It seems like every day this month has brought new insight into how ghoulish Hollywood, and the men who hold the power in it, can be. Along with the general public, the entertainment industry is still reeling over the staggering number of sexual harassment and assault allegations against producer Harvey Weinstein and director James Toback. And earlier this week, actor Anthony Rapp claimed that actor Kevin Spacey made a sexual advance on him when Rapp was 14 years old; Spacey apologized and blamed his alleged behavior on alcohol.
Another chapter in the catalog of sex abuse and harassment in Hollywood is now being written, as six women — including actresses Olivia Munn and Natasha Henstridge — have come forward in interviews with the Los Angeles Times to discuss encounters they say they’ve had with director-producer Brett Ratner. All six women allege that Ratner sexually harassed them; Henstridge says he physically “forced himself” on her.

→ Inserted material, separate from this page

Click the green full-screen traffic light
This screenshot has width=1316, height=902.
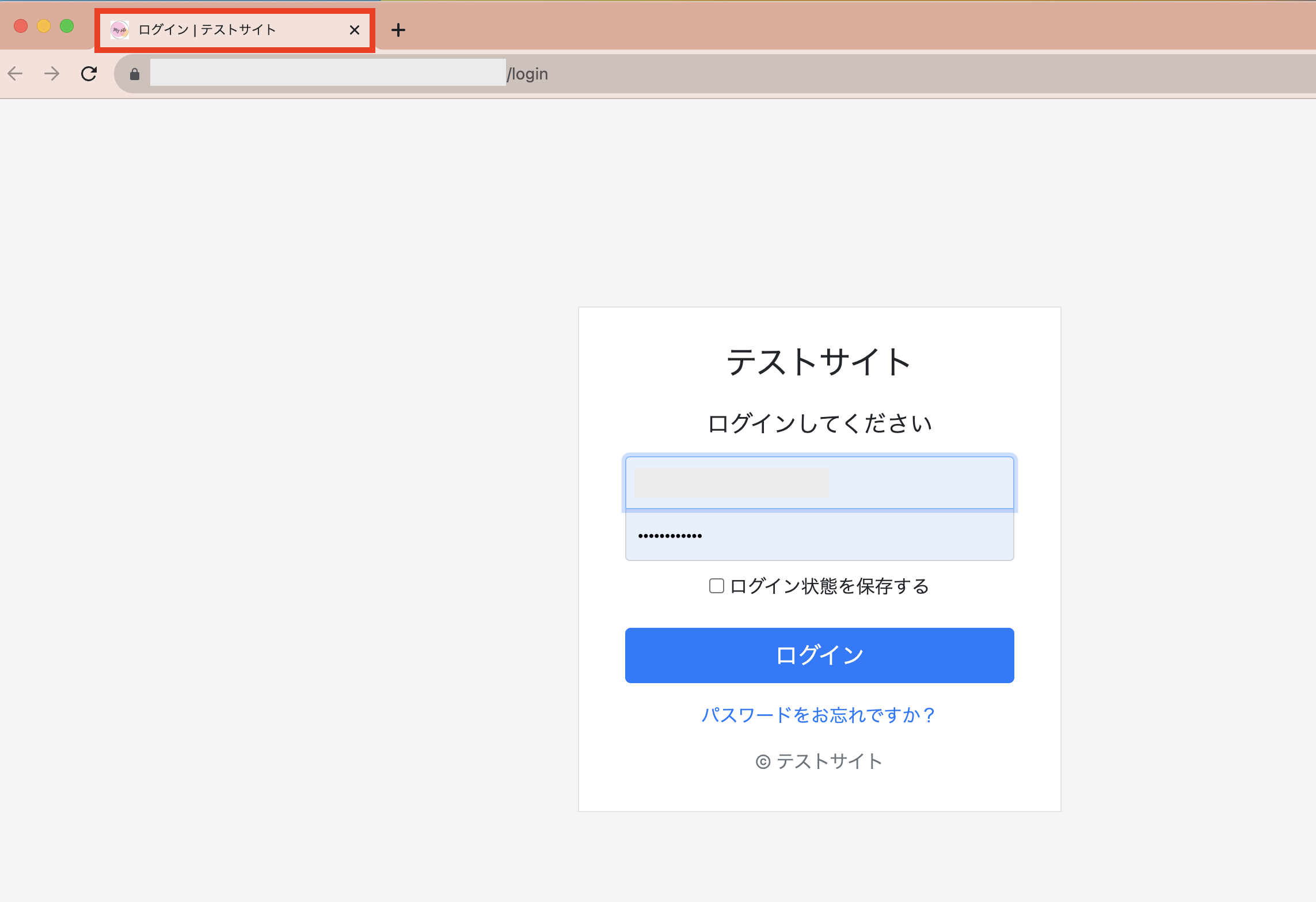pos(67,25)
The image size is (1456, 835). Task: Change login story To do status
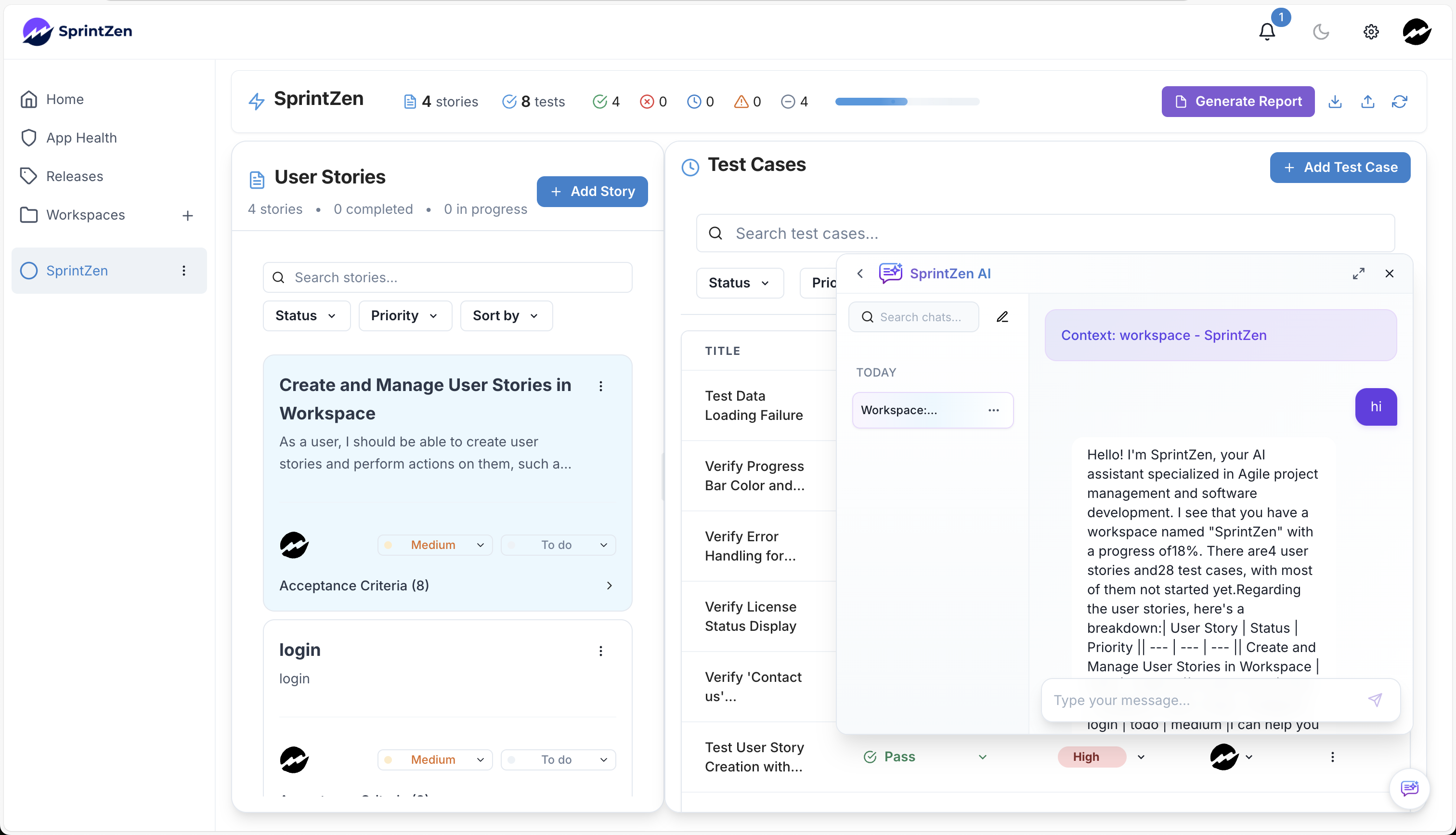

Henstridge’s account details how she attended a small party at Ratner’s New York apartment in the early 1990s. She found herself alone with Ratner, who then, she says, forced her to give him oral sex:
But when Henstridge woke up, the others had left. She was alone with Ratner. She got up to leave, Henstridge said, but he blocked the doorway with his body and wouldn’t budge. He began touching himself, she said, then forced her to perform oral sex.
“He strong-armed me in a real way. He physically forced himself on me,” she said. “At some point, I gave in and he did his thing.”
Munn, who says Ratner lied about “banging” her in interviews in 2011, claims that Ratner masturbated in front of her while she was delivering a meal to his trailer in 2004:
Munn entered Ratner’s trailer and quickly placed the food on a table. She said she was startled to find him inside. She tried to make a quick exit, but Ratner implored her not to leave.
"He walked out ... with his belly sticking out, no pants on, shrimp cocktail in one hand and he was furiously masturbating in the other," Munn said. "And before I literally could even figure out where to escape or where to look, he ejaculated."
Munn told the LA Times she spoke to an attorney about the incident but was told not to push the issue since Ratner held a lot of power — he finances and directs movies — in the entertainment industry.
“I've made specific, conscientious choices not to work with Brett Ratner,” Munn said.
Ratner declined to speak to the paper personally, and had his attorney, Martin Singer, respond and deny the women's allegations on his behalf.
“I have represented Mr. Ratner for two decades, and no woman has ever made a claim against him for sexual misconduct or sexual harassment,” Singer told the LA Times in a 10-page letter. “Furthermore, no woman has ever requested or received any financial settlement from my client.”